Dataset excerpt
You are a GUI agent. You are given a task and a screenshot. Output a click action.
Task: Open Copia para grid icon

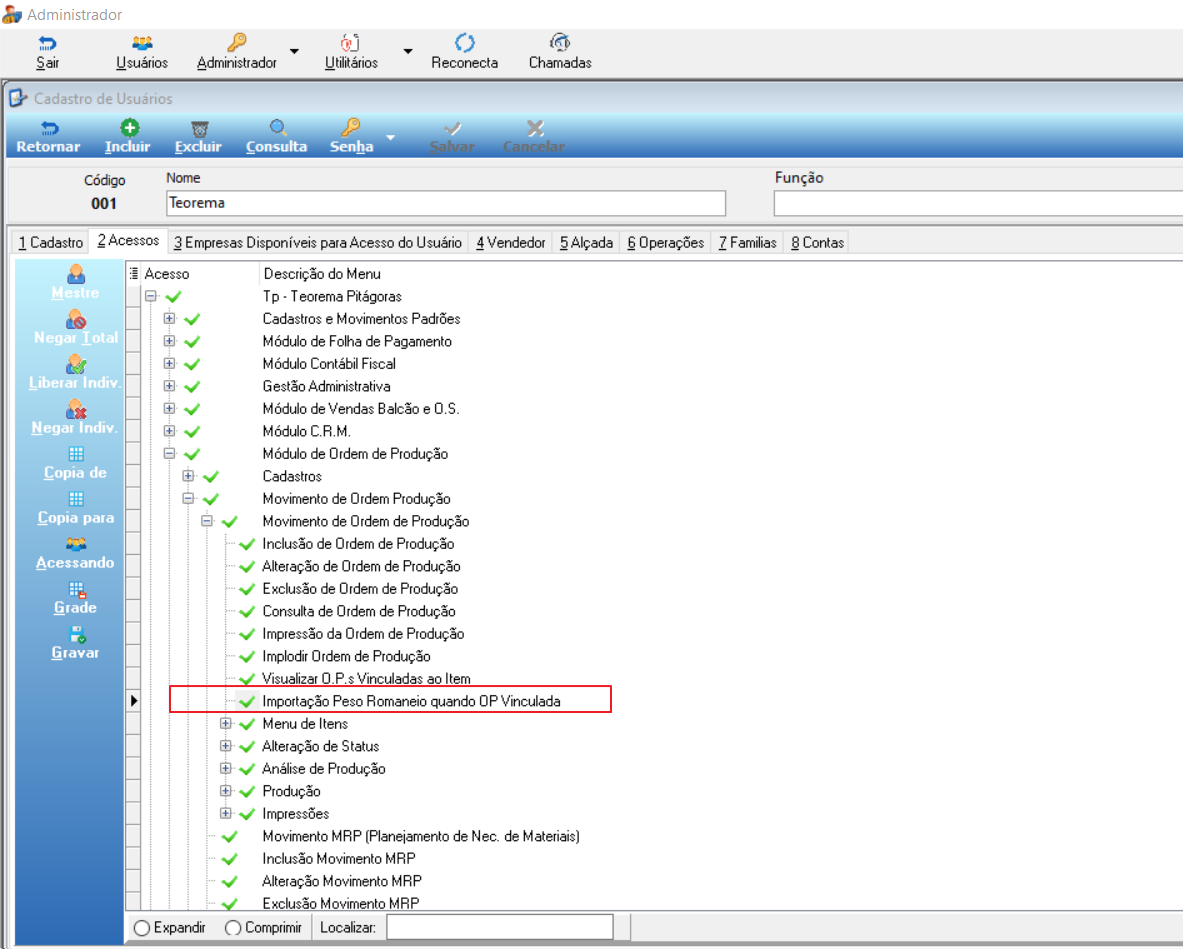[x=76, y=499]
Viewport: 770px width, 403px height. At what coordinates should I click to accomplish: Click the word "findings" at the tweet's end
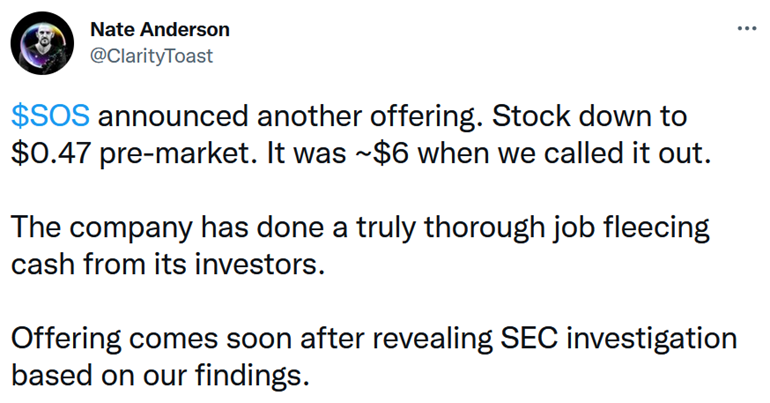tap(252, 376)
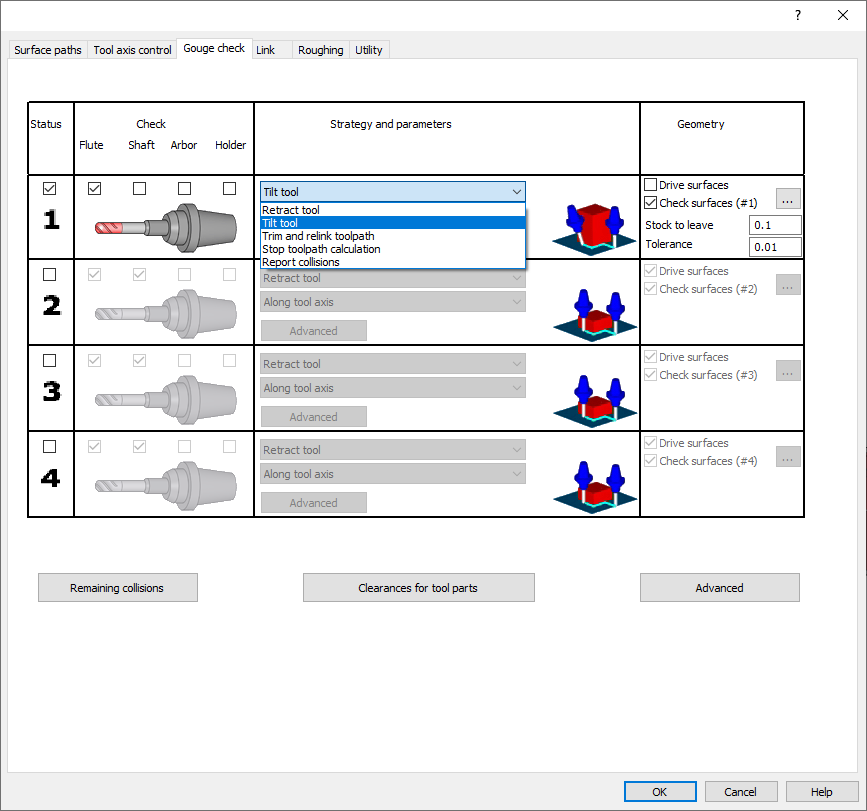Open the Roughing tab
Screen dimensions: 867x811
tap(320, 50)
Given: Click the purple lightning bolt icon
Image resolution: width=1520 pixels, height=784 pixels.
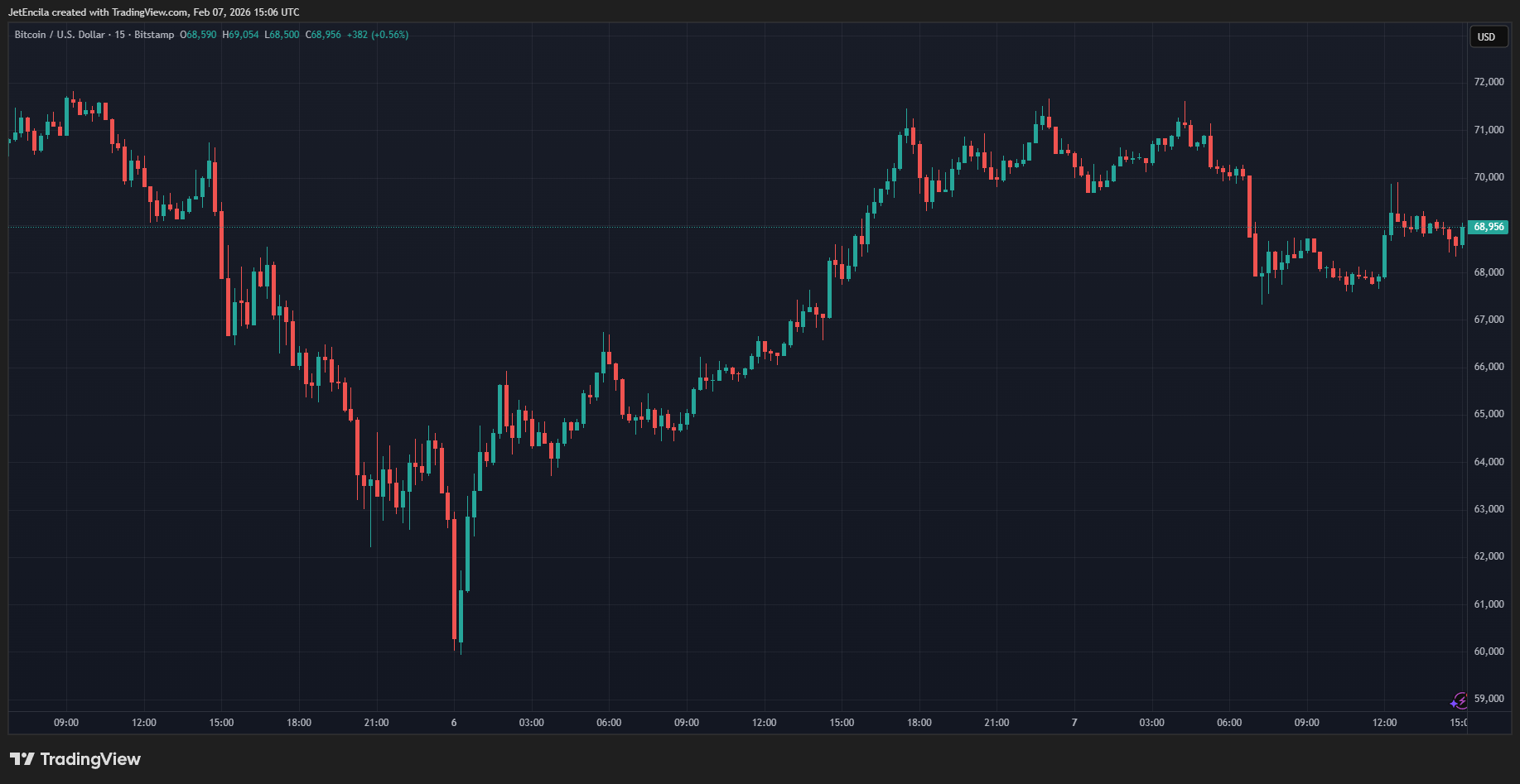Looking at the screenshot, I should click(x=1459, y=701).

* Stated exercise
Please change the rows above by replacing "icon" with "button" and keeping everything else the same. Leave the pictures out of your answer.

* Full output
You are a GUI agent. You are given a task and a screenshot. Output a click action.
Task: Open Copia para grid button

[x=76, y=499]
Viewport: 770px width, 403px height. At what coordinates should I click to accomplish: Click the word "findings" at the tweet's end
tap(252, 376)
Open the Roughing tab
Screen dimensions: 867x811
tap(320, 50)
Given: Click the purple lightning bolt button
Image resolution: width=1520 pixels, height=784 pixels.
Looking at the screenshot, I should click(x=1459, y=701).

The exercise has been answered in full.